Исходный текст:
————
Более любопытно, на мой взгляд, воспоминание Ивана Гончарова, однокурсника Михаила Лермонтова: «Нас, первогодичных, было, помнится, человек сорок. Между прочим тут был и Лермонтов, впоследствии знаменитый поэт, тогда смуглый, одутловатый юноша, с чертами лица как будто восточного происхождения, с черными выразительными глазами. Он казался мне апатичным, говорил мало и сидел всегда в ленивой позе, полулежа, опершись на локоть…»
Вистенгоф отмечает «тяжелый, несходчивый характер» Лермонтова, который, дескать, «держал себя совершенно отдельно от всех своих товарищей, за что, в свою очередь, и ему платили тем же. Его не любили, отдалялись от него и, не имея с ним ничего общего, не обращали на него никакого внимания… Он даже и садился постоянно на одном месте, отдельно от других, в углу аудитории, у окна, облокотясь по обыкновению на один локоть и углубясь в чтение принесенной книги, не слушая профессорских лекций».
Что ж, несколько пристрастная характеристика, но все же любопытная. Она, мне кажется, повторяет сложившееся в свое время мнение о некоем «демоническом» характере Лермонтова, о его неуживчивости и заносчивости. Но почти все сходятся на том, что Лермонтов был очень добрым и милым другом и товарищем для близких людей. Да ведь и невозможно требовать, чтобы он улыбался каждому встречному-поперечному и непременно вертелся в гуще гогочущих студентов! Я не вижу ничего удивительного в том, что студент интересуется «посторонней» книгой больше, чем лекцией. Это было, есть и будет. Дело лектора перетянуть студента на свою сторону. Из воспоминаний о Лермонтове-студенте еще не следует, что мы имеем дело с гениальным молодым человеком. Тем более что вне стен университета Лермонтов вел себя более чем ординарно.
Тот же Вистенгоф писал: «Лермонтов любил посещать каждый вторник тогдашнее великолепное Московское Благородное собрание, блестящие балы которого были очаровательны. Он всегда был изысканно одет, а при встрече с нами делал вид, будто нас не замечает… Он постоянно окружен был хорошенькими молодыми дамами высшего общества… Танцующим мы его никогда не видали».
————
Строки данных:
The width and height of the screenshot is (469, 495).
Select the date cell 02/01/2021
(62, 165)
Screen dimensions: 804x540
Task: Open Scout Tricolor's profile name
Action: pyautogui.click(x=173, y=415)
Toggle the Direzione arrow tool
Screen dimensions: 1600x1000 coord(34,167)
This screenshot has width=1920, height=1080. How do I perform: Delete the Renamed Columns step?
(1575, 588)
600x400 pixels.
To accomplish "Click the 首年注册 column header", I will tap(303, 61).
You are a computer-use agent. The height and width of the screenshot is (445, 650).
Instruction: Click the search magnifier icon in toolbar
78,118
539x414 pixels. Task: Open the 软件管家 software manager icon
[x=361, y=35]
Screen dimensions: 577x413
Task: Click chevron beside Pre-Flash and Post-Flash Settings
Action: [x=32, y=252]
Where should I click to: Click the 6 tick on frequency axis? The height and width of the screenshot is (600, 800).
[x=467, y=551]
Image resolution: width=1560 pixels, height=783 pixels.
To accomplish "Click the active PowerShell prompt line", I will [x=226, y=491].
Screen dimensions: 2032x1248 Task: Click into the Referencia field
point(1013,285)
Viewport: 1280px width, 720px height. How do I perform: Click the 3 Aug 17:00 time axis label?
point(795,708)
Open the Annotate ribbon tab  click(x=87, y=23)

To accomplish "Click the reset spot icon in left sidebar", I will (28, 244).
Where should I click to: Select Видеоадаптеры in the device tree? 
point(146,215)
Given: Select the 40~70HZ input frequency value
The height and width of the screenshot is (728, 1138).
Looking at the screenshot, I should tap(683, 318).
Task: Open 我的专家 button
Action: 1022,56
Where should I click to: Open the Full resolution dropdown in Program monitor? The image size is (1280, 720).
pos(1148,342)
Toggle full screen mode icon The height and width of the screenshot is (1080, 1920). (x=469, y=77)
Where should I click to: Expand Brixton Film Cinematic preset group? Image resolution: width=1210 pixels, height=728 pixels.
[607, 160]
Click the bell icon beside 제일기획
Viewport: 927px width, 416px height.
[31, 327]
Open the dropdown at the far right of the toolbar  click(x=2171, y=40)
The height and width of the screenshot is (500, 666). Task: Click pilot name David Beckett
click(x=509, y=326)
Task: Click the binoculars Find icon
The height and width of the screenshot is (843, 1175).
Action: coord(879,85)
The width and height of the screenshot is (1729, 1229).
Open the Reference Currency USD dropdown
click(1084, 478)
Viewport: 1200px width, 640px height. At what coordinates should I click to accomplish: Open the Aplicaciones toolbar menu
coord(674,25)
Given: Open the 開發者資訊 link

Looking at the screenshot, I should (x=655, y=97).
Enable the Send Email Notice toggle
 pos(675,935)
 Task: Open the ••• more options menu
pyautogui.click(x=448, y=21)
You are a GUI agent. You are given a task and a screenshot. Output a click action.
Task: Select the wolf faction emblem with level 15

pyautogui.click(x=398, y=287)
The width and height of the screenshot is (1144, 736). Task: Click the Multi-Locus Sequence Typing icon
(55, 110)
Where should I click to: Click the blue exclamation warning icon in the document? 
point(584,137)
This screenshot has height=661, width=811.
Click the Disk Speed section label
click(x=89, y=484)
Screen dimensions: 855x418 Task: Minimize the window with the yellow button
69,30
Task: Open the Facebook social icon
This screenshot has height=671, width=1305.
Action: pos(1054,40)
————
Задания:
**A)** Как перевести на английский язык предложение «Дело лектора перетянуть студента на свою сторону.» из текста о Лермонтове?
**B)** Продублируйте без изменений фрагмент текста о Лермонтове, начиная со слов «Что ж, несколько» и заканчивая словами «более чем ординарно.».

Ответы к упражнению:
**A)** It is the lecturer's job to win the student over to his side.

**B)**
Что ж, несколько пристрастная характеристика, но все же любопытная. Она, мне кажется, повторяет сложившееся в свое время мнение о некоем «демоническом» характере Лермонтова, о его неуживчивости и заносчивости. Но почти все сходятся на том, что Лермонтов был очень добрым и милым другом и товарищем для близких людей. Да ведь и невозможно требовать, чтобы он улыбался каждому встречному-поперечному и непременно вертелся в гуще гогочущих студентов! Я не вижу ничего удивительного в том, что студент интересуется «посторонней» книгой больше, чем лекцией. Это было, есть и будет. Дело лектора перетянуть студента на свою сторону. Из воспоминаний о Лермонтове-студенте еще не следует, что мы имеем дело с гениальным молодым человеком. Тем более что вне стен университета Лермонтов вел себя более чем ординарно.